[Word and element locating records]
________
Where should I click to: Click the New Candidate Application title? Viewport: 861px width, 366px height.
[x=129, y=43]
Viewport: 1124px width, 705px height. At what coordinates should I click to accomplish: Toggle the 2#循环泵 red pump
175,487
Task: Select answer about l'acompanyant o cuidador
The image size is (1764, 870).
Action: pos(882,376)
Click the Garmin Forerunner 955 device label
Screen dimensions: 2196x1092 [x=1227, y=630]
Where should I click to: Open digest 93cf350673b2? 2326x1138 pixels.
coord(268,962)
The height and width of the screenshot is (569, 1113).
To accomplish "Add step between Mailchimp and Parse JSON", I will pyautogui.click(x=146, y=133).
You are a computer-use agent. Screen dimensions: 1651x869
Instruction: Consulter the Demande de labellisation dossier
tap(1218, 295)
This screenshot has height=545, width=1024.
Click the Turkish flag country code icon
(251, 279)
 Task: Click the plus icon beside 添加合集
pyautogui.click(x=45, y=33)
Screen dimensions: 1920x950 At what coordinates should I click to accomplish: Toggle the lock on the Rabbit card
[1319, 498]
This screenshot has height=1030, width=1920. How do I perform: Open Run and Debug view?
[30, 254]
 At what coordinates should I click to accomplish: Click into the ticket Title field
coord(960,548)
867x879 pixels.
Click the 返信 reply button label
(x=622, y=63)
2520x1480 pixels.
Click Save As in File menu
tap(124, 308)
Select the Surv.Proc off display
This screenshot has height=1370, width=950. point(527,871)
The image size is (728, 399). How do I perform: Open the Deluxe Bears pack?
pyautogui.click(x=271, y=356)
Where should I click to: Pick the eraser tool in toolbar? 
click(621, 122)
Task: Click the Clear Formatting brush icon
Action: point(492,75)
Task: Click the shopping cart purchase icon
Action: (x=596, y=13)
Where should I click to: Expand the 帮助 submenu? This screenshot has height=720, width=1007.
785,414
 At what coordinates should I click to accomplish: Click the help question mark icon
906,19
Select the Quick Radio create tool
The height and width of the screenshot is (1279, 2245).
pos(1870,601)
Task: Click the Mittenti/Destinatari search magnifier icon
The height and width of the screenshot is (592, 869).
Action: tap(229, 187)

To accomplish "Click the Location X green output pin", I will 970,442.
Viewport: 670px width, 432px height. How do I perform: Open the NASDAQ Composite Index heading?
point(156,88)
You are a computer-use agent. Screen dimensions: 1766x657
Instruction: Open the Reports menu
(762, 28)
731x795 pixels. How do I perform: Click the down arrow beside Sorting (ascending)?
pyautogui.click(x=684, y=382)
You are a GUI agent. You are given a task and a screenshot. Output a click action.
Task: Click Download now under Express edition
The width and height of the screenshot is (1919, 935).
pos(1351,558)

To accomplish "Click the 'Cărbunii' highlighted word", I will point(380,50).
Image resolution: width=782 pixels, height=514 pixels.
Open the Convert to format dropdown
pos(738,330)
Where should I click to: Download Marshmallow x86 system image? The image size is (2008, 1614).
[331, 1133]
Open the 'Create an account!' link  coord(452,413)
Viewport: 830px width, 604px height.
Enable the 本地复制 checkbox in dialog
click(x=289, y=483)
________
List every line in the records above that contains the string "pixels", copying each line in full.

» SOLUTION:
Where should I click to: Open digest 93cf350673b2? 2326x1138 pixels.
867x879 pixels.
2520x1480 pixels.
731x795 pixels. How do I perform: Click the down arrow beside Sorting (ascending)?
Image resolution: width=782 pixels, height=514 pixels.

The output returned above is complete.